▶ Exercise set
• 1. In the Spiritualized album review, who reads the title at the start of Everything Was Beautiful?
• 2. Write the next few sentences of the Spiritualized album review, picking up after its final sentence.

▶ Document text
A worthwhile accompaniment to Spiritualized’s last LP ‘And Nothing Hurt’?
While the lockdowns were awful for most, as someone who actively chooses self-isolation as a way of getting by in the world it was something of a balm for Jason Pierce.
Finally afforded the peace and quiet which would allow the noises and music in his head a chance to breathe, Pierce re-commenced word on some of the demos that didn’t make the cut from his last album, 2018’s And Nothing Hurt.
Everything Was Beautiful does work as a companion piece of sorts (as noted by the linking titles, which taken in reverse order are a quotation from Kurt Vonnegut’s 1969 novel Slaughterhouse Five) to the previous album, but only in the way that all Spiritualized albums refer to each other.
Indeed, this album opens with a reading of the title, this time from Pierce’s daughter Poppy, in the same style that his then-girlfriend Kate Radley read the name of 1997’s seminal Ladies And Gentlemen We Are Floating In Space. The pharmaceutically-themed artwork can’t entirely be a coincidence either.

▶ Given data
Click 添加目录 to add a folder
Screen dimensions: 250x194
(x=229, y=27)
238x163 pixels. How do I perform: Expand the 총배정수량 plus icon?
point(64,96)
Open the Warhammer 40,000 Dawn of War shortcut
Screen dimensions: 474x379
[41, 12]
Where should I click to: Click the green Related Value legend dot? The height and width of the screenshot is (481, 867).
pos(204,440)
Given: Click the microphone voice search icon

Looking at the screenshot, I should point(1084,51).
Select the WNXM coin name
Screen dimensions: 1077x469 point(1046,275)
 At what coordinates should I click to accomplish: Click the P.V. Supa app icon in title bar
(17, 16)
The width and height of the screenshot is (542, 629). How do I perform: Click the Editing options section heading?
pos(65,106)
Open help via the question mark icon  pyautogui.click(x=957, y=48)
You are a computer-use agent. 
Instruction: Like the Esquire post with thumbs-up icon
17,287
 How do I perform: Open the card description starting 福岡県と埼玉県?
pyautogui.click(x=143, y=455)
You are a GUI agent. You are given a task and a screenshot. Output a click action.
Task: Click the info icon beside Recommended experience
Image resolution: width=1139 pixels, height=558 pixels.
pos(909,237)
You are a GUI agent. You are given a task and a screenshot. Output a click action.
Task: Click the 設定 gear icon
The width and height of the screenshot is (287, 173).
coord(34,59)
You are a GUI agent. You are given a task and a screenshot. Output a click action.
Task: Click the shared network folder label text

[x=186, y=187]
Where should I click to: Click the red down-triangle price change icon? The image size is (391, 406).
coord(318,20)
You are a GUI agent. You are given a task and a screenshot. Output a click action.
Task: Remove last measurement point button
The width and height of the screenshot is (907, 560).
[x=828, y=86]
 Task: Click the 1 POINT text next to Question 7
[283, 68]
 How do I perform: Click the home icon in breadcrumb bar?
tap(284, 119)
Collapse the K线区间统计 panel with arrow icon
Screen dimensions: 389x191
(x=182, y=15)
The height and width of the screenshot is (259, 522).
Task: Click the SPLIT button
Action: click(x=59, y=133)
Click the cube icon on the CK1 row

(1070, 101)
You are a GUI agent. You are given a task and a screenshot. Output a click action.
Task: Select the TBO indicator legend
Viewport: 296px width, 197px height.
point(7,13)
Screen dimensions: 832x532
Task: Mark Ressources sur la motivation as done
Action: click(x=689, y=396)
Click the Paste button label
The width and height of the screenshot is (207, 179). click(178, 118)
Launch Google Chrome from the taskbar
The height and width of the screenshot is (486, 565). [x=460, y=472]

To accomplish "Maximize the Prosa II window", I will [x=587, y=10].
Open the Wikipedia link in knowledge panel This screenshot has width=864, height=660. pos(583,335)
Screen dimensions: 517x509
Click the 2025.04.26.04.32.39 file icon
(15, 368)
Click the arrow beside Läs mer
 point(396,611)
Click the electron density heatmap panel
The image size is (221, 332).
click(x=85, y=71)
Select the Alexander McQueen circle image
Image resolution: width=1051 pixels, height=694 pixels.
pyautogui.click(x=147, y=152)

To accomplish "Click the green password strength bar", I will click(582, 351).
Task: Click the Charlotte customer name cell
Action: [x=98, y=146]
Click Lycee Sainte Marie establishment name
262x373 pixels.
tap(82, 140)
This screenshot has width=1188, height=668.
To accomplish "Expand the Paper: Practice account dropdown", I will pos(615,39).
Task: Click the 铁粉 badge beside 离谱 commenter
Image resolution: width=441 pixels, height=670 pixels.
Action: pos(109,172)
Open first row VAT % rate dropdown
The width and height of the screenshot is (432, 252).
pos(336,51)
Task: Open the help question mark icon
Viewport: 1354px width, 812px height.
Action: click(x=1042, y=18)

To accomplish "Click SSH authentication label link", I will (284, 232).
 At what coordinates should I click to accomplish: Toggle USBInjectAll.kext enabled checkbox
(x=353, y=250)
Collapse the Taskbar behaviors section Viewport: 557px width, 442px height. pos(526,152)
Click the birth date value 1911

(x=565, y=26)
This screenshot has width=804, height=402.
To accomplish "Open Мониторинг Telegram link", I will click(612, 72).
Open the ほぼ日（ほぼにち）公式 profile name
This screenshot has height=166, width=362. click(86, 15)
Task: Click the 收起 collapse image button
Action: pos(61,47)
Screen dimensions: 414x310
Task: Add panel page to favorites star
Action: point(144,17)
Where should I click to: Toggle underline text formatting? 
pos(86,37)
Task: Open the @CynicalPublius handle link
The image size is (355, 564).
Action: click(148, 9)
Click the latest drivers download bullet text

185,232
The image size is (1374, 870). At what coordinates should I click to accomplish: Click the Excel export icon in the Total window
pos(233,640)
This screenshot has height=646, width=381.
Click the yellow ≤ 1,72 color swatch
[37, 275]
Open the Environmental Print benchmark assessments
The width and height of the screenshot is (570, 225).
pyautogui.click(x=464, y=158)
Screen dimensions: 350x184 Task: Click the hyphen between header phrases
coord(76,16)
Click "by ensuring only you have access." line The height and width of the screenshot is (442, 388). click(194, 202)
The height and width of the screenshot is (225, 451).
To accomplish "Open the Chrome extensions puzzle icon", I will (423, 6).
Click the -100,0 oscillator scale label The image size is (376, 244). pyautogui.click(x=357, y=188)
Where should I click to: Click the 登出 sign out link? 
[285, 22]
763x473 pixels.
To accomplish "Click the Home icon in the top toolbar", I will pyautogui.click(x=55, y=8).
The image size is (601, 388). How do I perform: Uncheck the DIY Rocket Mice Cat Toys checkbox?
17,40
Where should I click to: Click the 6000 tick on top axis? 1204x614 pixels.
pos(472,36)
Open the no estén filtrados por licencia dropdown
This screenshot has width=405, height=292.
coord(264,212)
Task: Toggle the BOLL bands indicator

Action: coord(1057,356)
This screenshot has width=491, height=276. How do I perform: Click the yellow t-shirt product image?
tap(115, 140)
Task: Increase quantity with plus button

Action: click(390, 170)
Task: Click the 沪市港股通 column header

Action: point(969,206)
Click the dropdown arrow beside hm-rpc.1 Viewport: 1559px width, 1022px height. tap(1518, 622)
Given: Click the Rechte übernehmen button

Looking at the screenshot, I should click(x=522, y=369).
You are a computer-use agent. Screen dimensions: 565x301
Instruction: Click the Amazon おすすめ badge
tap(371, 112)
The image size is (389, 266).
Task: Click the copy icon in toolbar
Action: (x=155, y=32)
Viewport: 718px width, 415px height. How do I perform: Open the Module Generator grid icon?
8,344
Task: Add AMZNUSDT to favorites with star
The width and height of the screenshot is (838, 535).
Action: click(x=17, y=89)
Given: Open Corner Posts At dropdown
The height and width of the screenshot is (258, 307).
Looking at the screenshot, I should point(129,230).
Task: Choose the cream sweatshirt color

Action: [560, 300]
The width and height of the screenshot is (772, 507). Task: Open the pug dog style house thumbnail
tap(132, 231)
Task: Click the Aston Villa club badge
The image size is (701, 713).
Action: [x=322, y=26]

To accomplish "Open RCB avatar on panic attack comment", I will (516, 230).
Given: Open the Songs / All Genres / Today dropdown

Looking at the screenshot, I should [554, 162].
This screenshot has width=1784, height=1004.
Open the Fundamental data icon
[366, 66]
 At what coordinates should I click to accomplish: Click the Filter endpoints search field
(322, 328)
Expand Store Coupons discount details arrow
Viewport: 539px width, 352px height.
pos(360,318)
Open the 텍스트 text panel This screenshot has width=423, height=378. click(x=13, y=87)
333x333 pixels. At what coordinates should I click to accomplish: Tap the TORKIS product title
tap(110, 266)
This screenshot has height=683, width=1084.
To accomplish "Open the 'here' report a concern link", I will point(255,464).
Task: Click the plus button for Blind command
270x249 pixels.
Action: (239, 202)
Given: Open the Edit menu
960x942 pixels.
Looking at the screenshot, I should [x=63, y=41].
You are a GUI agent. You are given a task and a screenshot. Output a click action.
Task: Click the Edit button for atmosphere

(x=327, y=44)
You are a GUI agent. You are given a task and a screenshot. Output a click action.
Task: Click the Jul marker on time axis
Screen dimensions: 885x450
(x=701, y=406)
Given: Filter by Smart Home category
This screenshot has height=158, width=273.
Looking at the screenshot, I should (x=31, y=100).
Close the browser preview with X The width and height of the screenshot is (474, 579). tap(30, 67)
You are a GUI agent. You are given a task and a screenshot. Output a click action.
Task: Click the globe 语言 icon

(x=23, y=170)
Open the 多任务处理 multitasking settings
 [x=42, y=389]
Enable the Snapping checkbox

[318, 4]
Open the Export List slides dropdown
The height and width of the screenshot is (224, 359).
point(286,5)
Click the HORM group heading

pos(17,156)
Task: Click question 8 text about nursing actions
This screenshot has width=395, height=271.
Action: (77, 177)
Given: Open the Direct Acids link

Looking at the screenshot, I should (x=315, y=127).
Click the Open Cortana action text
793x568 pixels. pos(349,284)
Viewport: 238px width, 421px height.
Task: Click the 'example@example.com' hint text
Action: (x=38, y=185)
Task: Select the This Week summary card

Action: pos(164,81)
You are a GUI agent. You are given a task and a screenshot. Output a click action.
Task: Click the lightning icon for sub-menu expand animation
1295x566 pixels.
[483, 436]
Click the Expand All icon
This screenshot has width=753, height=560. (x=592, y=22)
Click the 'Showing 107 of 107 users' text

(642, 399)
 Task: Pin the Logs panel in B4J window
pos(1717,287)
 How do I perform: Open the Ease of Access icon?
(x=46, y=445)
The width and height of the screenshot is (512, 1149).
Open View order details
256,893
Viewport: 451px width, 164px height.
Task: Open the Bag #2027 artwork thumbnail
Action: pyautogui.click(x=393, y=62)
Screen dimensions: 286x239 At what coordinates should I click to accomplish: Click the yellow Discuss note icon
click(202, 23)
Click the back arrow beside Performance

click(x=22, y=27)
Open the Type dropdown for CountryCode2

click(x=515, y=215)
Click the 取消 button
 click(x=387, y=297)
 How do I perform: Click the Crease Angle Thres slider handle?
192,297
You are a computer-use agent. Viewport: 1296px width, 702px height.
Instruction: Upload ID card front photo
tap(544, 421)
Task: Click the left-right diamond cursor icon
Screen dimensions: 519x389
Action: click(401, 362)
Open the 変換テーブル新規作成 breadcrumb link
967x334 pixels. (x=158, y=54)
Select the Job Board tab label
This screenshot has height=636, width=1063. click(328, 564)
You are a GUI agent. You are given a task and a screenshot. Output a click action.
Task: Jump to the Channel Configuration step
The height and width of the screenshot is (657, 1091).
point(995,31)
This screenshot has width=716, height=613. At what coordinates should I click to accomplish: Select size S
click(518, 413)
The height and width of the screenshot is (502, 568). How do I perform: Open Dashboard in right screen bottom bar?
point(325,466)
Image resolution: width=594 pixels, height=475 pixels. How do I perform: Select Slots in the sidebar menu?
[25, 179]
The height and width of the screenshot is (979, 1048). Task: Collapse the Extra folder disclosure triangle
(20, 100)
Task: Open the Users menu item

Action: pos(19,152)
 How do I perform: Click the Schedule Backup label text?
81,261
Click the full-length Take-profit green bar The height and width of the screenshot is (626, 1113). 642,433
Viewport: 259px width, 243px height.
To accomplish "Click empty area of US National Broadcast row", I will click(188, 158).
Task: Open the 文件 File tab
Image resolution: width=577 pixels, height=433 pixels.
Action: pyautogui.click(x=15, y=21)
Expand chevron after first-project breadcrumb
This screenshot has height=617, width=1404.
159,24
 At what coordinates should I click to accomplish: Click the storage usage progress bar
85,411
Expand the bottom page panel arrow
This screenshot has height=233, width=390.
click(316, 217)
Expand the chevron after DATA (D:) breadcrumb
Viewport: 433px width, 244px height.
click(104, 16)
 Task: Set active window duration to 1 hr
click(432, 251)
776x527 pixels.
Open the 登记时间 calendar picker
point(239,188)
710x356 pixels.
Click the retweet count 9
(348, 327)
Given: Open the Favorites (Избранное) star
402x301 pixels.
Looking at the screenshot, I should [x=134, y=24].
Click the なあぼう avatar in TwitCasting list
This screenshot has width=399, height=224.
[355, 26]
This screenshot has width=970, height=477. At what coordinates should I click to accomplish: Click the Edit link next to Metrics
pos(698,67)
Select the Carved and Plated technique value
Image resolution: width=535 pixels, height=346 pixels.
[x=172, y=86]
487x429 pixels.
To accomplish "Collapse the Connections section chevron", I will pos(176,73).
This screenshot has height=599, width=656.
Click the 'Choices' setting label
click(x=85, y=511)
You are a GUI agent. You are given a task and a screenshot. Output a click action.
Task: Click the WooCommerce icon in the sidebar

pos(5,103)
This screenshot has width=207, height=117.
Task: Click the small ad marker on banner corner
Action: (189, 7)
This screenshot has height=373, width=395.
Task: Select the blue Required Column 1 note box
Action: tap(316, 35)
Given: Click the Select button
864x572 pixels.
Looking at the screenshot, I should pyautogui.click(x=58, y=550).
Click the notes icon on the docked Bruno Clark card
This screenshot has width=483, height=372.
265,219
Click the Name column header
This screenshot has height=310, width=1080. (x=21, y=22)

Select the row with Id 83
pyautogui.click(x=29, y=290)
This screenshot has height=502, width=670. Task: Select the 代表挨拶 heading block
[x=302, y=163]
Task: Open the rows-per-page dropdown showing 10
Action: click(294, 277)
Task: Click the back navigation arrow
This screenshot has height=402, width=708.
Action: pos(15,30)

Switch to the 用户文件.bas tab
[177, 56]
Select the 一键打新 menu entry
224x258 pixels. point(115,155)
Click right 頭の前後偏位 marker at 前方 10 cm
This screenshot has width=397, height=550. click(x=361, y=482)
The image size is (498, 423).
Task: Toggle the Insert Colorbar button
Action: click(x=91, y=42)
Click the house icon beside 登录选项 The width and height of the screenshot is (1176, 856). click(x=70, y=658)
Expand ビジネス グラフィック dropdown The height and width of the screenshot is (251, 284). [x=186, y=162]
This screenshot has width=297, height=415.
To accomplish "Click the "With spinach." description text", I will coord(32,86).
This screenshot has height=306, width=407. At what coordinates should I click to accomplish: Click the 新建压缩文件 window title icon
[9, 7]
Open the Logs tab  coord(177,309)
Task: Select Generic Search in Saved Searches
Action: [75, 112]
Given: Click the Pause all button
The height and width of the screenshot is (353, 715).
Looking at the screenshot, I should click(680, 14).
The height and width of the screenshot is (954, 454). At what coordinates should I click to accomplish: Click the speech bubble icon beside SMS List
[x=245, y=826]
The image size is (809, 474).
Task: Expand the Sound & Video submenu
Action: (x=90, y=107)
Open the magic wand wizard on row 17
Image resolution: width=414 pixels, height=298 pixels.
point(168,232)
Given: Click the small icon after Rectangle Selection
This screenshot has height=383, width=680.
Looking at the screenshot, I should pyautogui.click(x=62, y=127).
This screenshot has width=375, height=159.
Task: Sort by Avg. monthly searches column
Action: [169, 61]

▶ Task-by-task outputs
• 1. Jason Pierce's daughter Poppy reads it.

• 2.
All the familiar Spiritualized sounds are here, but since Pierce has never been reluctant to throw the kitchen sink into his oceans of noise, such a statement is meaningless.
Better to say that the familiar tricks are here: the opening track Always Together With You builds as it goes, a list of promises (‘If you walk the galaxies, I would walk the galaxies for you’ etc) as layer upon layer of instrumentation is added along with huge, Beach Boys-esque vocal choirs to create a maelstrom of noise.
The same approach goes for the closing track, the nine-minute I’m Coming Home Again. To call it sprawling is to do it a disservice; there’s everything here from an impressively wired guitar solo to clarinets bashing into horns, bashing into the rhythm section.
Never one for subtlety, especially at the cost of theatricality, Pierce goes for broke musically while attempting to coalesce his thoughts into words: ‘I’ve kind of had it with philosophy ‘cos I’m thinking I am, but I’m failing to be.’
The middle five songs aren’t lacking in scale either. The swaying Best Thing You Never Had is a Velvet Underground drone backed with 70’s Stones’ menacing, gospel brass and epic in scale, while Let It Bleed (ahem) is more of a heartbreaking lullaby (‘I wanted it to cut deeper and darker for you’) with lilting strings and finger-plucked guitar. Crazy goes one step further, a Tammy Wynette style ballad complete with slide guitar.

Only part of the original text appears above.